Chung Ying Theatre Company
1 - 10 May 2015
The Hong Kong Jockey Club Amphitheatre, HKAPA
Wan Chai
Hong Kong
We are all aware of Robert Louis Stevenson's story, Dr Jekyll experiments with a substance and turns into a hideous monster at night. In Jonathan Holloway's version Dr. Jekyll is a woman.
The setting is still Victorian London with a magnificent stage set reflecting the fact that it is being performed in Hong Kong. Stunning red silk lanterns were hung above the gothic room. The cast, a mixture of Chinese and English actors, and if I say everyone had a hint of Helena Bonham Carter and Tim Burton on Halloween I'm sure you'll understand the general vibe.
Performed in English with Chinese and English subtitles, I always find that slightly distracting but I understand their reasons, with dialogue packed with euphemisms about sex. Are all euphemisms about sex? "Would you like to open the petals of my purple orchid?" "Will your stamen enter my flower while still lubricated by another?" I may not have those quotes completely accurate but that was the gist of the lines. There were rather a lot of references to sex in the whole production, while not explicit, we couldn't have that in conservative Hong Kong now could we (we were in Wan Chai!).

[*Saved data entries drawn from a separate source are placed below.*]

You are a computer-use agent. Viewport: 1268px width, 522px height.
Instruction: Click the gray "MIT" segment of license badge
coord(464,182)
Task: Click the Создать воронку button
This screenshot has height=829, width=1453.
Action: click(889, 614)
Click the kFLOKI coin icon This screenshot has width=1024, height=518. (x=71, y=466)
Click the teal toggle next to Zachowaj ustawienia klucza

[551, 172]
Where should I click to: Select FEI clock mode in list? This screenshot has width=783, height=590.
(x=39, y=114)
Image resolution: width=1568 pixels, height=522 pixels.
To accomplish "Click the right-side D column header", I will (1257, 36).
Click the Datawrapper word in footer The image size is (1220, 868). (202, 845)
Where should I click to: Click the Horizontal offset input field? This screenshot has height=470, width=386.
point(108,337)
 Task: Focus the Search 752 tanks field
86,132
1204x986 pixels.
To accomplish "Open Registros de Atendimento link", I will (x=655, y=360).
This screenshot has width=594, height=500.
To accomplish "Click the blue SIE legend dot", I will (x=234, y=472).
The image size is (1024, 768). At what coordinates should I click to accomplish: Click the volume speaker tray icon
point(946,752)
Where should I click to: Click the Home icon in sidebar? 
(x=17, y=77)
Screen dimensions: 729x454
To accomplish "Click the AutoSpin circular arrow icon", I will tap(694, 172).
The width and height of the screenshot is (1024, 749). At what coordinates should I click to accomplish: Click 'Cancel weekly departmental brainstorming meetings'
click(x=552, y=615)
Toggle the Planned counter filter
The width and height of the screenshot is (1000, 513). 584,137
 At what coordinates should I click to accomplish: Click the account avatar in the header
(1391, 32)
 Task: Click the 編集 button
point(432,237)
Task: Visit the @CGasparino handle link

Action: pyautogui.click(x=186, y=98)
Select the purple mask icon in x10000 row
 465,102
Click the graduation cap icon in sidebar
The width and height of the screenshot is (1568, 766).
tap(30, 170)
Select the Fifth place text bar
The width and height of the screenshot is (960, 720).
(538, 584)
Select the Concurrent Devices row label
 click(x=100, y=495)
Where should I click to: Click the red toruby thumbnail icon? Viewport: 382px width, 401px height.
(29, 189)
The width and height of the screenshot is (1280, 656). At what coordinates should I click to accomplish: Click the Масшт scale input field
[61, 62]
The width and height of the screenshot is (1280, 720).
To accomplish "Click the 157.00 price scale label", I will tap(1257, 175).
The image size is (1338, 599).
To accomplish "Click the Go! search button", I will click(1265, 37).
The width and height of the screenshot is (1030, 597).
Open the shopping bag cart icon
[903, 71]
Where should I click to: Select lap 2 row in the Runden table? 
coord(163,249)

In this version we see Dr. Jekyll as a woman, yet a scientist, the ONLY woman doctor in London at that time struggling to break the stereotype placed upon her gender, rebelling against conformity of marriage and family life, choosing to experiment alone in her explorations of substances and what-do-you-know she is quite the temptress. We see shadowy scenes through the opaque bathroom door of two bodies together, items of clothes being removed and illicit pleasure being had.
And so when 'she' becomes Hyde she becomes a man. In this persona, which isn't revealed until much later in the play, she is a lout, a violent rapist and we have to presume a transexual because of the comments about his/her ability to rape. Olivia Winteringham who plays Jekyll and Hyde is a slight woman and when she appears as the man, Hyde, she has blood stained bandages around her chest area eluding to her having sliced off her breasts? Well this is what you get with gothic literature.
I do question the power of this play to shock though, we already know the story and to put a woman as Jekyll as a tool to twist the plot seemed not enough of a shock in our 21st Century transgender sexual equality world. Perhaps a man dressed as a woman playing a woman as a man and then turning into a man played by a woman as a man would have made us think more. Oh hang on, Shakespeare has already done that!
Sounds very interesting. Wish I'd been there.
Why have 'Hyde' as a man though? Couldn't Hyde have been a sexually rapacious woman?? Seems they've missed a trick with the equality point they were trying to make there.